ContinuumIO / elm

Phase I & part of Phase II of NASA SBIR - Parallel Machine Learning on Satellite Data
http://ensemble-learning-models.readthedocs.io
43 stars 27 forks source link

Add (optional) dependency on earth-env conda package #147

Closed gbrener closed 7 years ago

gbrener commented 7 years ago

Once earth-env is consolidated (via https://github.com/ContinuumIO/earth-env/issues/6) and packaged, add it as an optional dependency for elm.

PeterDSteinberg commented 7 years ago

@gbrener @jbednar Where do we stand on earth-env? My thought was that it was an experimental idea that got us to the earthio package. There is nothing in earth-env's environment files that is not in the conda.recipe for earthio, so my sense is that it is extra tech debt for us at this point to keep earth-env around and perhaps cognitive burden to the new user. Can I close this issue?

PeterDSteinberg commented 7 years ago

Well looks like I just closed it - fingers moving too fast. Reopen if needed.

gbrener commented 7 years ago

Ah, yeah I agree with your previous comment. I think it's safe to keep it closed - I had a flawed understanding of the long-term plan when I opened it.

jbednar commented 7 years ago

If anything, earth-env could become EarthIO/examples/environment.yml. It's actually a copy of datashader/examples/environment.yml, and for now at least that file can form the suggested environment for our earth-related work, since it's required for the datashader examples to run.

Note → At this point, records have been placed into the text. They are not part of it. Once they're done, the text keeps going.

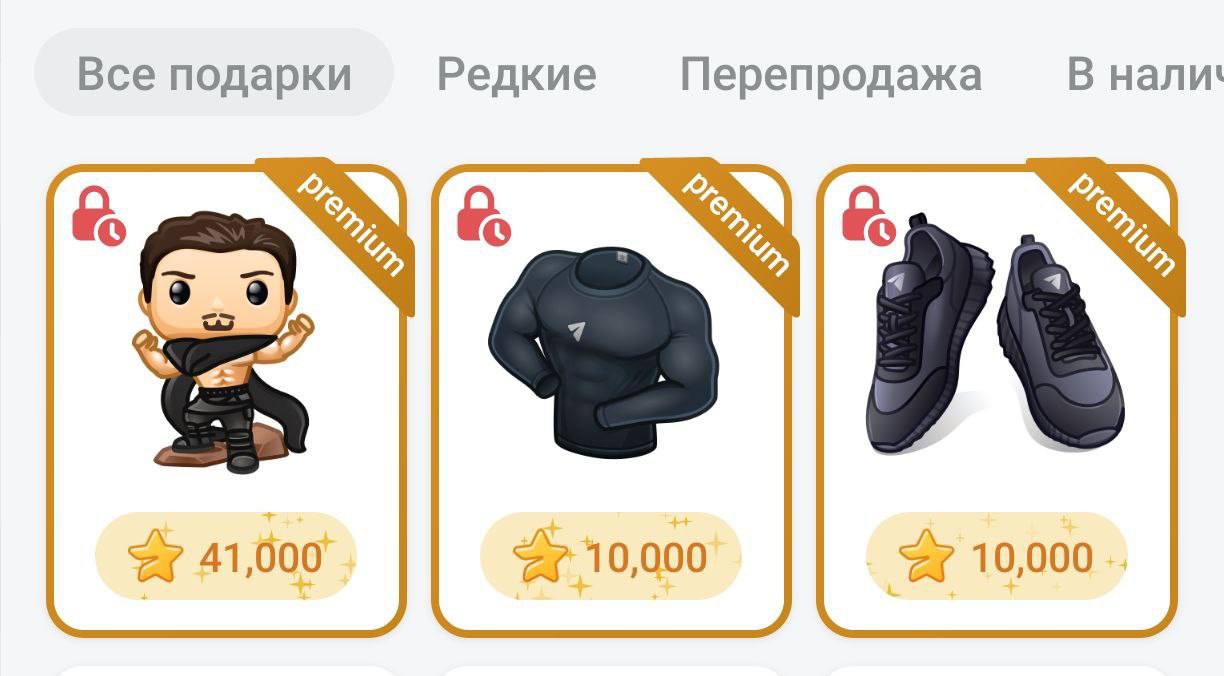
Task: Switch to the Редкие tab
Action: tap(516, 74)

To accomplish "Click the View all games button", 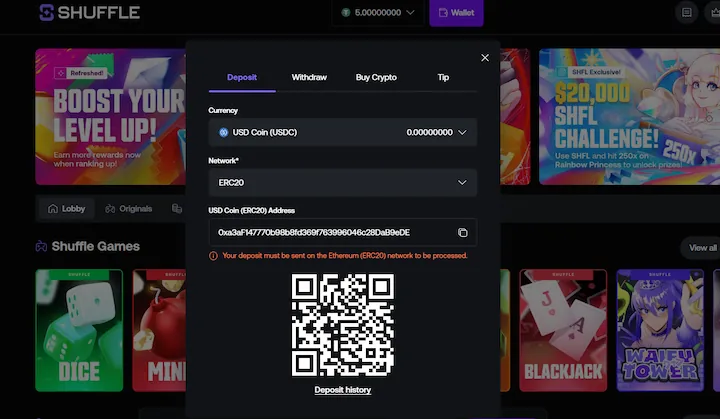I will tap(701, 247).
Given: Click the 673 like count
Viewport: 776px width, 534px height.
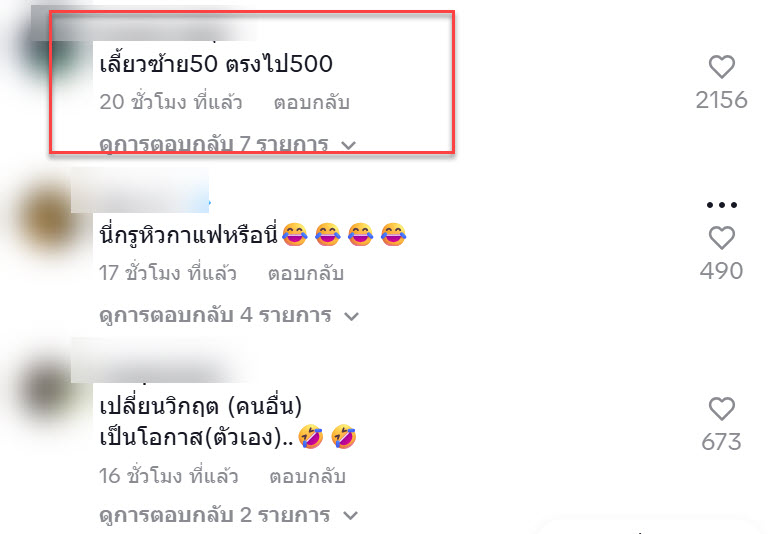Looking at the screenshot, I should tap(721, 441).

PeterDSteinberg commented 7 years ago

I agree it's nice to have an environment.yml file equivalent of a conda.recipe, but my experience is that over time, people/I forget to edit requirements in both places, resulting in heterogeneous developer and user envs. If we have it also in datashader/examples then that's three places we would probably like to stay consistent. Is three places too much? One idea would be to keep it in earthio as an environment.yml, then on earthio CI builds have it anaconda upload the environment and tell datashader users to install the env from anaconda.org. On the other hand it could be simpler to just keep it triplicated for the time being, making a note in the developer release docs for each package that the env specs in those places need to stay consistent. Once earthio stabilizes at some point ca. 6 to 12 months from now, I think we could just tell people to install earthio if they want to do datashader/examples, but I don't want to indirectly break datashader/examples while we go through churn on earthio.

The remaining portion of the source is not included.